A year after, Eric and Amanda have been met with great news: a baby girl expected in the coming months! In an interview with People Magazine, Eric says the baby will provide “more fuel to keep going and to keep fighting.” His story is as inspiring as it is dire, with the Cal Bear living a tremendous life of adventure, courage, and aptitude up to this point. Our hearts and prayers are with him and his amazing, supportive family.


Patty Hood - Cal Fire Local 2881
Team Stevens Nation posing with former governor Arnold Schwarzanegger

In a fundraising campaign titled Team Stevens Nation, created last October, family members of Eric called for help from the community to assist them in paying an estimated $300,000 a year to treat ALS. So far the campaign has been successful, raking in over 1 million dollars to help Stevens get the treatment he deserves. The fundraiser has brought in so much attention that celebrities such as Arnold Schwarzanegger, Sofia Vergara, and Joe Manganiello have shown their support and made donations.

Some of Eric’s biggest supporters have been his wife Amanda and three older brothers. Two of them are firefighters, and his oldest brother Craig was also a Golden Bear, playing tight end there and for the Tennesse Titans for eight years after. Jeff Fisher, fomer coach of the Titans remembers Craig as a “muscled-up badass, freakin’ hard-working, smart tight end.” When Fisher became coach of the Rams, he signed Eric Stevens as an undrafted free agent in 2013. “That was a no-brainer,” Fisher said. “If this is a Stevens, I’m going to bring this kid to camp.”

At Cal, Stevens was a force to be reckoned with. He was a do-it-all fullback, whose greatest strength was of course blocking, but could also carry the rock, catch it, and make tackles. Strength was his greatest asset, as he was named Cal football’s senior lifter of the year, and bench pressed 225 pounds 25 times at Cal’s pro day. It’s no wonder he was a team captain and nominated for the Burlsworth Trophy, given annually to the nation's most outstanding player who began his collegiate career as a walk-on.

A series of injuries, including a few concussions, caused Eric to end his career as a football player while he was with the St. Louis Rams. He then went onto the next chapter of his life and became a firefighter.

In 2019, the initial symptoms showed up. At work he would drop tools, slip off the pull-up bar, and find difficulty in assuming routine tasks. His speech started to slur, his muscles twitched, and the regression of his bodily functions continued day-by-day. With his wedding day coming up, Eric didn’t want to visit the doctor and cause panic. He waited until after his special day and honeymoon to

make the visit. After 30 minutes of diagnosis, the doctor told him he was positive for ALS. Everything would change.

Today, Eric is still fighting the disease as best he can. The couple has made astounding strides with their fundraising campaign, starting a trendy #AxeALS hashtag, which has been spread by fire departments around the world to gain awareness. They have also pleaded with members of congress, calling for their help in fighting the disease. Everyday is a challenge.

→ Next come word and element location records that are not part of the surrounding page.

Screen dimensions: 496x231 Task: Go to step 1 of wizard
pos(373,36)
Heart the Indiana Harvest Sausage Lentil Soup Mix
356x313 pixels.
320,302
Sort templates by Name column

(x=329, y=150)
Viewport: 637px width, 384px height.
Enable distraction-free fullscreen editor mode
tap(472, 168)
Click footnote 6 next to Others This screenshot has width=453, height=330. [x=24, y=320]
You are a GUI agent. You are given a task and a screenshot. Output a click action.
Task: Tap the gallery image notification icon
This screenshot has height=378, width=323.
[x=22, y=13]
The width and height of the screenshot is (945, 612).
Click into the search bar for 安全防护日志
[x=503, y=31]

Jamie Sabau - Getty Images
Stevens playing fullback at Cal

With a baby on the way, the Stevens family has been given a much needed boost in energy and morale to help them continue the fight against ALS. “It’s such a gift, and we feel very fortunate and grateful that we’re able to enjoy this moment, because there’s times where I wasn’t sure if we were going to be able to, or if I was going to be around to have kids,” says Eric, 30. “And so the fact that we’re able to makes it extra special, and makes her, the baby, extra special, too.”

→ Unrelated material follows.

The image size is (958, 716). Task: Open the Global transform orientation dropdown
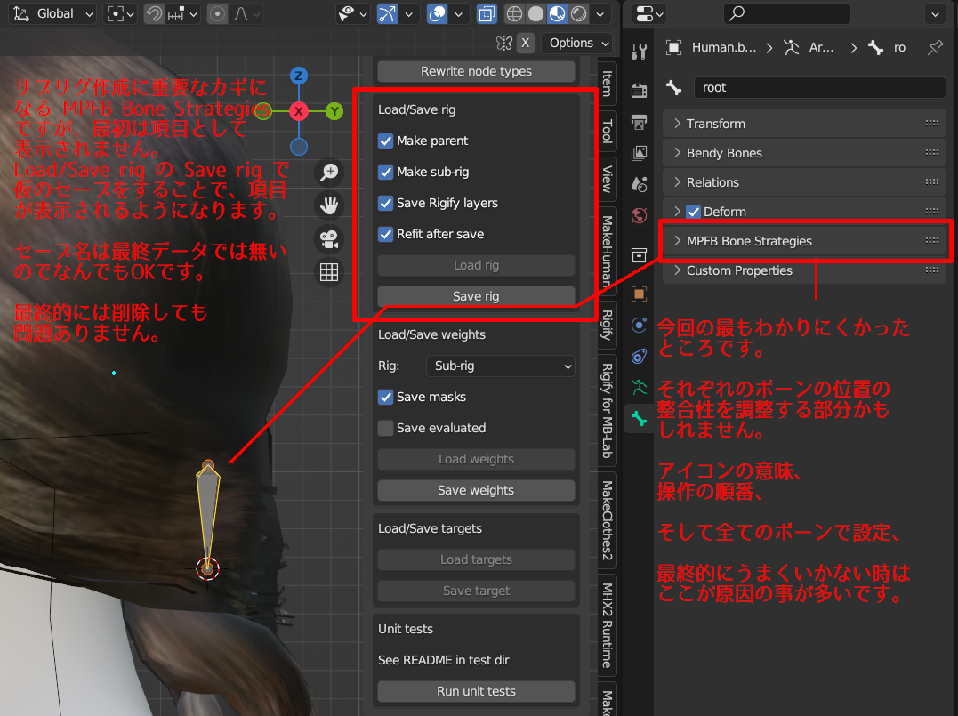point(52,14)
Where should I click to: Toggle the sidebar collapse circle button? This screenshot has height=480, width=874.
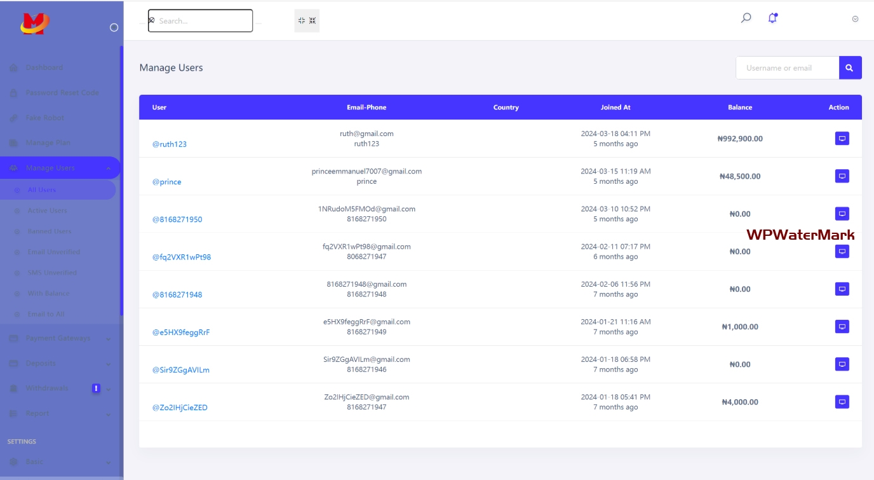click(114, 27)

If you can provide much-needed help to Eric with his fight against ALS, you can make a donation here at the GoFundMe page. The Stevens family can use all the help they can get, and as a Golden Bear family we must fight for those who have fought for us, as the former Cal captain did for five years in Berkeley. Again, our thoughts and prayers are with Eric, Amanda, their family, and their child on-the-way. Go Team Stevens Nation!